The idea was to see how height affects perceptions about the shortest and tallest kids. Depending on the phase of the study, short children were defined as among the shortest 1 percent or 5 percent of all the students.

"What drives so much of the discussions and stereotypes about short stature is [an assumption] that taller is better," Sandberg said. "Everything else being equal, we think that taller stature is more attractive and connected to positive attributes. Short stature is less attractive and thought to be a liability."

The researchers did find that the younger children assigned their shorter classmates to the roles of kids who look younger than they are. However, the older kids were less likely to make this connection.

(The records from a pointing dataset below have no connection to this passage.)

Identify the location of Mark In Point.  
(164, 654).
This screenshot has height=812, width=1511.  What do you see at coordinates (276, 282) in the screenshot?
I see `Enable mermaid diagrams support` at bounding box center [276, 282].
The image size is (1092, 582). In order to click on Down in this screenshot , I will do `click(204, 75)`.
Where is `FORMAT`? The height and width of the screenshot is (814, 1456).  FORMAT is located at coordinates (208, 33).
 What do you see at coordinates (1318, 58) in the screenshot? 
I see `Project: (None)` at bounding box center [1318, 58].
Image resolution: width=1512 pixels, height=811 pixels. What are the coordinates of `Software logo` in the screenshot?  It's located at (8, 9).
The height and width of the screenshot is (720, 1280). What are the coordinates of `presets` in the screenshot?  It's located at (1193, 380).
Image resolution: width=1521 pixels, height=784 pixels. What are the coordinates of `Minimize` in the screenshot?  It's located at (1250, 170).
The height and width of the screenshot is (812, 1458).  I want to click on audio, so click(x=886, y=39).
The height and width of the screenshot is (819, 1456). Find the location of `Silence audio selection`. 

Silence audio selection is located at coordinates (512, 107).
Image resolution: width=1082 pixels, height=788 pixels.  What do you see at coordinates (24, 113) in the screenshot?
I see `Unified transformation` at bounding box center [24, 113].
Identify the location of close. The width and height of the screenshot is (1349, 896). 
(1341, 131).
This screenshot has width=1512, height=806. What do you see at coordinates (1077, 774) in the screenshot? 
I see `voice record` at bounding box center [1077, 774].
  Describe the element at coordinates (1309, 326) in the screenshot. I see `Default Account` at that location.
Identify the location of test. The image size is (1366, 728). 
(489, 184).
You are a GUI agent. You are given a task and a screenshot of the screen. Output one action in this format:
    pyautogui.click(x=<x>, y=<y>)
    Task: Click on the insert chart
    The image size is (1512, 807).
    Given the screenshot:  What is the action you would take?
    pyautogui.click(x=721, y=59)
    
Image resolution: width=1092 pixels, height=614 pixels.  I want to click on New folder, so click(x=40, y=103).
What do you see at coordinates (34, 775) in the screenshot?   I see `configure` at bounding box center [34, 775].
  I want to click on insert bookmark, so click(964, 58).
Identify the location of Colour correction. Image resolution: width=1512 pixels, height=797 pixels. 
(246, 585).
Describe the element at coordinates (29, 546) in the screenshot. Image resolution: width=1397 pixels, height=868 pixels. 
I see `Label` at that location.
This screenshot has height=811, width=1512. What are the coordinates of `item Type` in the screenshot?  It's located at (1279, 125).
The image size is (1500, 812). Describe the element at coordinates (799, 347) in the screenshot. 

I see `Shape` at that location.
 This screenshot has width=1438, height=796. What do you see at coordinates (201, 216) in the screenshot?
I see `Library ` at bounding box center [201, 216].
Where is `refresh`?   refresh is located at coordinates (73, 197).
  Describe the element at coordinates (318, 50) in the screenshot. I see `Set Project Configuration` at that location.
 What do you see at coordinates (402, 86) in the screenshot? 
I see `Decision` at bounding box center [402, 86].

The study found no indication of the so-called "Napoleon complex," in which short people -- i.e. the diminutive Napoleon -- make up for their lack of height by trying to dominate others. In fact, short kids "were less likely to be bullies, less likely to be leaders," Sandberg said.

Blasting another stereotype, there was no sign the shorter kids were more likely to be class clowns. For years, researchers had assumed that shorter people try to draw attention to themselves, perhaps by being funny, to "level the playing field," Sandberg said. "There may be individuals who do that, but they're just as likely to be of average or tall stature."

The findings appear in the September issue of Pediatrics.

Sandberg added that the findings may "undermine the rationale of medically treating children who are short just because they're short. The implicit assumption is that you're doing this to improve their quality of life."

Parents sometimes ask doctors to use hormones to try to boost their children's growth rates. This is especially true when boys appear unlikely to grow to 5-foot-5, or girls to 5 feet, said Dr. Piers Blackett, a pediatric endocrinologist at the University of Oklahoma Health Sciences Center. "Even then, you might not necessarily want to have the intervention. That might be quite an acceptable height."

Not all children benefit from hormone treatment, especially if they aren't lacking in normal growth hormones, Blackett said. On average, kids may gain an extra 2 inches due to hormones. But in many cases they don't grow any taller than they normally would, he said.